Extracted data entries:
********************
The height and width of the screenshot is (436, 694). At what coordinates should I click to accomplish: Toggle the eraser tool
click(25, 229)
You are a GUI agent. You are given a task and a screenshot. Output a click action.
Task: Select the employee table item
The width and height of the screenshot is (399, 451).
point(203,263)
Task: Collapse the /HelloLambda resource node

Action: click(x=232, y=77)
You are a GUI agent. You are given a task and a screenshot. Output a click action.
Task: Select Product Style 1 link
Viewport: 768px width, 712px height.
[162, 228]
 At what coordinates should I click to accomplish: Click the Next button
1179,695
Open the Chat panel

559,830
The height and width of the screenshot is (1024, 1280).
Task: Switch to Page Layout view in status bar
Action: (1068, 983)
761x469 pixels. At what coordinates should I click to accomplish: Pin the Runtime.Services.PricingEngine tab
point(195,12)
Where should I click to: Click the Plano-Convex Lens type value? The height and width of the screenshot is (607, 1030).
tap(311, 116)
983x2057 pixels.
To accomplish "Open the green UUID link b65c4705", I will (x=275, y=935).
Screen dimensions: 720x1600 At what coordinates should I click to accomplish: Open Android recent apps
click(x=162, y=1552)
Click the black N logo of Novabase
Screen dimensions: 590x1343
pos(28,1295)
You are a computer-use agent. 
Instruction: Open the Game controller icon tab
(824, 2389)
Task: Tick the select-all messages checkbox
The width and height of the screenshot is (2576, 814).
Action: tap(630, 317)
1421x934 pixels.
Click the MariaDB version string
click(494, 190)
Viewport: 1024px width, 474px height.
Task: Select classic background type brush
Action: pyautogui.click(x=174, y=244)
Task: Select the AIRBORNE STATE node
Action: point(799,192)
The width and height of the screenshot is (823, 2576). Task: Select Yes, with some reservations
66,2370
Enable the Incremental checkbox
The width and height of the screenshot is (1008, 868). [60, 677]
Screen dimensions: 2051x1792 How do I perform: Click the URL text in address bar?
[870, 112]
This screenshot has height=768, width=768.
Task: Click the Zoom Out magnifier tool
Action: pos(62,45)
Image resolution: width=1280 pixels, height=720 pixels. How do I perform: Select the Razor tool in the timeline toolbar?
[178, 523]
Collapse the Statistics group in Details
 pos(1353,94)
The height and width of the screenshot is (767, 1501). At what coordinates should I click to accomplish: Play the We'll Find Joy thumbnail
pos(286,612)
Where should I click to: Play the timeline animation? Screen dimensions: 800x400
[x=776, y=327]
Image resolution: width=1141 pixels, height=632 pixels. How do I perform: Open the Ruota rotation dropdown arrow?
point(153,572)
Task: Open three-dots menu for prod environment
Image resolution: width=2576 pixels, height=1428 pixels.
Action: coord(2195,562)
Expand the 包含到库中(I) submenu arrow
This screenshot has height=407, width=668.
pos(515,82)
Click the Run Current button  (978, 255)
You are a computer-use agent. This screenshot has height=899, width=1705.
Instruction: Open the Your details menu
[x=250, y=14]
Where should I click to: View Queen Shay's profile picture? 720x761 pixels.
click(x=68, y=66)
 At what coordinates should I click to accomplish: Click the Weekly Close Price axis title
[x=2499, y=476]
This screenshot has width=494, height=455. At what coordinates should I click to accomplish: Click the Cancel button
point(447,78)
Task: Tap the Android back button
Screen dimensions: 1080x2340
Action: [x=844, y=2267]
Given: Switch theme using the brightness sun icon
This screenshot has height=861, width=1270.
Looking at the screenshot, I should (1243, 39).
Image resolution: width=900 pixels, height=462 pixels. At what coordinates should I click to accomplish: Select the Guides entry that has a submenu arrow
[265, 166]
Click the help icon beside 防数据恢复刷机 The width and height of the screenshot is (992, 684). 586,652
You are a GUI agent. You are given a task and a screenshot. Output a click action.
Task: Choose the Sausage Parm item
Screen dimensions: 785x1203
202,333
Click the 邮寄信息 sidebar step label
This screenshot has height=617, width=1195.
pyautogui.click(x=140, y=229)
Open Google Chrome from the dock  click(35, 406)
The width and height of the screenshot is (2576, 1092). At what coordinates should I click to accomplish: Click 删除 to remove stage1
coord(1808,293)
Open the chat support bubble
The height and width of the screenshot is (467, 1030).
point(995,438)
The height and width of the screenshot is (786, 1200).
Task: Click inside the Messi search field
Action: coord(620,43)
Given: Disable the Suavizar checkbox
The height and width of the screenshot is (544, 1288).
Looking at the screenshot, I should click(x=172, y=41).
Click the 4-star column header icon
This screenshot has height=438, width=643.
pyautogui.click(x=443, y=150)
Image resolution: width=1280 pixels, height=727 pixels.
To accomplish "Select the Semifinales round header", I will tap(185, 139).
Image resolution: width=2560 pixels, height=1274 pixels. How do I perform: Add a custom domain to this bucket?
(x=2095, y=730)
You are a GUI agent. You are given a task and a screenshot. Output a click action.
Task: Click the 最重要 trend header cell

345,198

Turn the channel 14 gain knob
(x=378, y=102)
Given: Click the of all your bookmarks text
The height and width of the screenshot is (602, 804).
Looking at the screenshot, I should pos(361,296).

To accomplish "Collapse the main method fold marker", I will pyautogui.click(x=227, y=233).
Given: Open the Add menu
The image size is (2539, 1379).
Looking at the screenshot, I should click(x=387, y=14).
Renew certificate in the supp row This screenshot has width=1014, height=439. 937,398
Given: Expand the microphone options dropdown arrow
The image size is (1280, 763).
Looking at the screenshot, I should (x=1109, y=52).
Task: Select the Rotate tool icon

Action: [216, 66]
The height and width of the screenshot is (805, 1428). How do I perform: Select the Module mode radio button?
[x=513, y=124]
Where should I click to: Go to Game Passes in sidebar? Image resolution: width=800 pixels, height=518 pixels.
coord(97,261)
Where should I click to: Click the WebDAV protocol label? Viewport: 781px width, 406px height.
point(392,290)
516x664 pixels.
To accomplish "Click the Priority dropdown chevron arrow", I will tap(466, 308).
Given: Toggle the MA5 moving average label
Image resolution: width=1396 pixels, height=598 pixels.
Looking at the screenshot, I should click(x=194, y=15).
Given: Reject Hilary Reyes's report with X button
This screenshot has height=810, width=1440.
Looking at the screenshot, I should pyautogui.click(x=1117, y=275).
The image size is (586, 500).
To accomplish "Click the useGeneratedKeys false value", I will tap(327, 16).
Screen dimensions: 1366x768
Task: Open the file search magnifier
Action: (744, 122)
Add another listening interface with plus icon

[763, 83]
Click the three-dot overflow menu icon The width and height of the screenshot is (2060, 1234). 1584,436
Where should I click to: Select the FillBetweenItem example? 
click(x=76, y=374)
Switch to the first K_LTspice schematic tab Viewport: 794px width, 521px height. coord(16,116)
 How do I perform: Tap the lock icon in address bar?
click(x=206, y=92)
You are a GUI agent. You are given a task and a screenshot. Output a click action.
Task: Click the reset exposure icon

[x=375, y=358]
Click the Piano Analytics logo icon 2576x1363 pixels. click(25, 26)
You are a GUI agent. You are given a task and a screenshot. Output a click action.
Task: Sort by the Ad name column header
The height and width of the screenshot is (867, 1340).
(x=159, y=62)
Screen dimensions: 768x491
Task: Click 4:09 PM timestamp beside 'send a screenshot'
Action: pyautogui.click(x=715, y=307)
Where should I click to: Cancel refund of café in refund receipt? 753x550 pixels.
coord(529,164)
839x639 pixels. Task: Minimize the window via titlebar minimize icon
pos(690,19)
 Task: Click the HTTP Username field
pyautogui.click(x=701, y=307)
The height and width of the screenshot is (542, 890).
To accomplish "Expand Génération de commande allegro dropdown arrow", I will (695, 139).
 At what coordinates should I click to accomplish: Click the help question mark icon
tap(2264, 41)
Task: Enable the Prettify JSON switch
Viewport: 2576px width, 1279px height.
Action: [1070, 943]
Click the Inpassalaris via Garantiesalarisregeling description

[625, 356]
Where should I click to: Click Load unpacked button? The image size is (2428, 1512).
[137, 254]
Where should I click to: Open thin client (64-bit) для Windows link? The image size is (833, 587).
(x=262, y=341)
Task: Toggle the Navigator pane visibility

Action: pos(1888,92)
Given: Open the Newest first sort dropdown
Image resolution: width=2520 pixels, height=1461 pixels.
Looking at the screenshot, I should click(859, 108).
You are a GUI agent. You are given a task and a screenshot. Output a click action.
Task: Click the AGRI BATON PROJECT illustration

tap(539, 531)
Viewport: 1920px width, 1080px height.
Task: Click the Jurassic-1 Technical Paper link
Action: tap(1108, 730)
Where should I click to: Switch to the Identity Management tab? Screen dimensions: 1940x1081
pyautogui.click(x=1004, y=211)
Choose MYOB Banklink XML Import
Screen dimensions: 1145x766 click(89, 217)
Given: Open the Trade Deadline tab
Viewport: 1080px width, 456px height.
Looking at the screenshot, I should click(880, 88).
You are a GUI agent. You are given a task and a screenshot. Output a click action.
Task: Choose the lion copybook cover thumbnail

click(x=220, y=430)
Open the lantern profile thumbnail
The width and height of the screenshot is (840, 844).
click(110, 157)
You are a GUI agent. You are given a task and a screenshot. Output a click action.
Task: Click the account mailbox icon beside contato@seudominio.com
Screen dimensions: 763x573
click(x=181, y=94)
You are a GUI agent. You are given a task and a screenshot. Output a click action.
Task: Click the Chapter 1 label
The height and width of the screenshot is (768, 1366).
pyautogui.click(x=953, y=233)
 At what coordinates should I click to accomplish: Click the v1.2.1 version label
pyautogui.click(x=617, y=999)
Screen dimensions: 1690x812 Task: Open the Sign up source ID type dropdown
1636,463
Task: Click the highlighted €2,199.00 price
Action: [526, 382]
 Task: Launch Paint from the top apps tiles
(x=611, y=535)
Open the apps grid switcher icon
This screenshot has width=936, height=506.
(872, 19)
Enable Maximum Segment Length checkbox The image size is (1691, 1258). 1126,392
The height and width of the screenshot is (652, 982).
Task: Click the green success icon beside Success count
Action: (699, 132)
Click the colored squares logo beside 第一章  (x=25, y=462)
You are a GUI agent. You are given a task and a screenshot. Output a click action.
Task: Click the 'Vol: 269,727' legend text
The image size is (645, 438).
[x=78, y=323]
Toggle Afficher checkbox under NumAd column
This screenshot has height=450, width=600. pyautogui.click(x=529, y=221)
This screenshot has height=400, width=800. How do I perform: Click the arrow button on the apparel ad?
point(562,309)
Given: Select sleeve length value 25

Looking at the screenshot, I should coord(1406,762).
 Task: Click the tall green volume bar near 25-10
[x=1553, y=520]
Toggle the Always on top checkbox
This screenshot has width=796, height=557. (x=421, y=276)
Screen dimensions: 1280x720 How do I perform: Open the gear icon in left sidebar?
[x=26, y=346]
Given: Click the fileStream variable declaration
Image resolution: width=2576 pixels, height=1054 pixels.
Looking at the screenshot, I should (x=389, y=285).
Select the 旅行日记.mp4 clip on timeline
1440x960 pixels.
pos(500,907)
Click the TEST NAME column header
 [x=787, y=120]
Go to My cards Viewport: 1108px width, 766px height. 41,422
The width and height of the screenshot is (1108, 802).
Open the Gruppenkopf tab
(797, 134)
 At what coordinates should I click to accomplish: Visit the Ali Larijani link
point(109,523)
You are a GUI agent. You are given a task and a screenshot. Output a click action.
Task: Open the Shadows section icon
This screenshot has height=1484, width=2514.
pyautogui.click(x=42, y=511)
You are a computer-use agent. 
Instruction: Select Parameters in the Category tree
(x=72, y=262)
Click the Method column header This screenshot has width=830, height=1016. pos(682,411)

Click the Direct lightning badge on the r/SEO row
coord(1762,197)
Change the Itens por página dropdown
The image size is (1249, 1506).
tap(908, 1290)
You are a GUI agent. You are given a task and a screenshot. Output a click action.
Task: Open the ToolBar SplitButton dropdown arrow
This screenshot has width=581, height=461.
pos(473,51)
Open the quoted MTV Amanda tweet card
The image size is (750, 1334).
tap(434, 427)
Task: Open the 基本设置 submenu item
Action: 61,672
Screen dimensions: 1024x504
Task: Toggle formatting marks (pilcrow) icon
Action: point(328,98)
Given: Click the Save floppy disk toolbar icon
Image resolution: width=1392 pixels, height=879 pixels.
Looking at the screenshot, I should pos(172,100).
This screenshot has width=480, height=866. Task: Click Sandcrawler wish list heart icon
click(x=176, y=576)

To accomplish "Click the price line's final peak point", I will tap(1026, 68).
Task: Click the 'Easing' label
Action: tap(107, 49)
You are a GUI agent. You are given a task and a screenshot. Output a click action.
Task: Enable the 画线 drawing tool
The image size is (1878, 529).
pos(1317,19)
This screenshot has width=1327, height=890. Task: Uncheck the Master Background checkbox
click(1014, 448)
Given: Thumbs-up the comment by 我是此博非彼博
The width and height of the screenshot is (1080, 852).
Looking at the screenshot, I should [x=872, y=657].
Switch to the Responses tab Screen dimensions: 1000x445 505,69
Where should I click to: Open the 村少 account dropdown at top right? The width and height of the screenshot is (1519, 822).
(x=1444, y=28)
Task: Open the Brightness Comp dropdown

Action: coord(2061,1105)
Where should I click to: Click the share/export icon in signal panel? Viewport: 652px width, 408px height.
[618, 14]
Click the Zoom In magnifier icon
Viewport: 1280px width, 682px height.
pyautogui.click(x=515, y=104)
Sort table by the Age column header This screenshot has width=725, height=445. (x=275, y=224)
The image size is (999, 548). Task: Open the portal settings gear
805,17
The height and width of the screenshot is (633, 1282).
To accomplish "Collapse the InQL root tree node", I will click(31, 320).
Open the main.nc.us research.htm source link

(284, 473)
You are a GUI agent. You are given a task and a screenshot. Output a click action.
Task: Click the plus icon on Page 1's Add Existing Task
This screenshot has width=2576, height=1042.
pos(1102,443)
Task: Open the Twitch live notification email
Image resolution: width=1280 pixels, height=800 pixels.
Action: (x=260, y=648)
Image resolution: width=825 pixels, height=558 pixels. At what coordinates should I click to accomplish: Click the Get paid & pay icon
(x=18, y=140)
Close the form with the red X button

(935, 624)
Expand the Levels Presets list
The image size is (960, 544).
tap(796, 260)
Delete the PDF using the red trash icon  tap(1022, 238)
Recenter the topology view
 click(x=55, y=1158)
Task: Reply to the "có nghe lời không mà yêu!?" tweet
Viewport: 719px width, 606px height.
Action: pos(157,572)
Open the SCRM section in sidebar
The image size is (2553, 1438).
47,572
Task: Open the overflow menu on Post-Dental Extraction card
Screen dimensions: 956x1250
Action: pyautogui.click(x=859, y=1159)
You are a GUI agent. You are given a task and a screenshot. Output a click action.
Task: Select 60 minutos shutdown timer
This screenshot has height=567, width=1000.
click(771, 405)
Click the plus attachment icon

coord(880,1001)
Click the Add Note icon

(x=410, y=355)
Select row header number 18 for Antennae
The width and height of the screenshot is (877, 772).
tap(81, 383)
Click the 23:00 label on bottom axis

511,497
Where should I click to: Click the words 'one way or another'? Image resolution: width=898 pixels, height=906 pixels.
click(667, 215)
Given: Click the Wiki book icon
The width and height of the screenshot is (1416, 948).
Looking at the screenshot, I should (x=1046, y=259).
********************
**SET TASK**
Please repeat the records above from the line containing "The image size is (999, 548)." through the line containing "click(667, 215)", including both of those lines.

**TASK RESULT**
The image size is (999, 548). Task: Open the portal settings gear
805,17
The height and width of the screenshot is (633, 1282).
To accomplish "Collapse the InQL root tree node", I will click(31, 320).
Open the main.nc.us research.htm source link

(284, 473)
You are a GUI agent. You are given a task and a screenshot. Output a click action.
Task: Click the plus icon on Page 1's Add Existing Task
This screenshot has width=2576, height=1042.
pos(1102,443)
Task: Open the Twitch live notification email
Image resolution: width=1280 pixels, height=800 pixels.
Action: (x=260, y=648)
Image resolution: width=825 pixels, height=558 pixels. At what coordinates should I click to accomplish: Click the Get paid & pay icon
(x=18, y=140)
Close the form with the red X button

(935, 624)
Expand the Levels Presets list
The image size is (960, 544).
tap(796, 260)
Delete the PDF using the red trash icon  tap(1022, 238)
Recenter the topology view
 click(x=55, y=1158)
Task: Reply to the "có nghe lời không mà yêu!?" tweet
Viewport: 719px width, 606px height.
Action: pos(157,572)
Open the SCRM section in sidebar
The image size is (2553, 1438).
47,572
Task: Open the overflow menu on Post-Dental Extraction card
Screen dimensions: 956x1250
Action: pyautogui.click(x=859, y=1159)
You are a GUI agent. You are given a task and a screenshot. Output a click action.
Task: Select 60 minutos shutdown timer
This screenshot has height=567, width=1000.
click(771, 405)
Click the plus attachment icon

coord(880,1001)
Click the Add Note icon

(x=410, y=355)
Select row header number 18 for Antennae
The width and height of the screenshot is (877, 772).
tap(81, 383)
Click the 23:00 label on bottom axis

511,497
Where should I click to: Click the words 'one way or another'? Image resolution: width=898 pixels, height=906 pixels.
click(667, 215)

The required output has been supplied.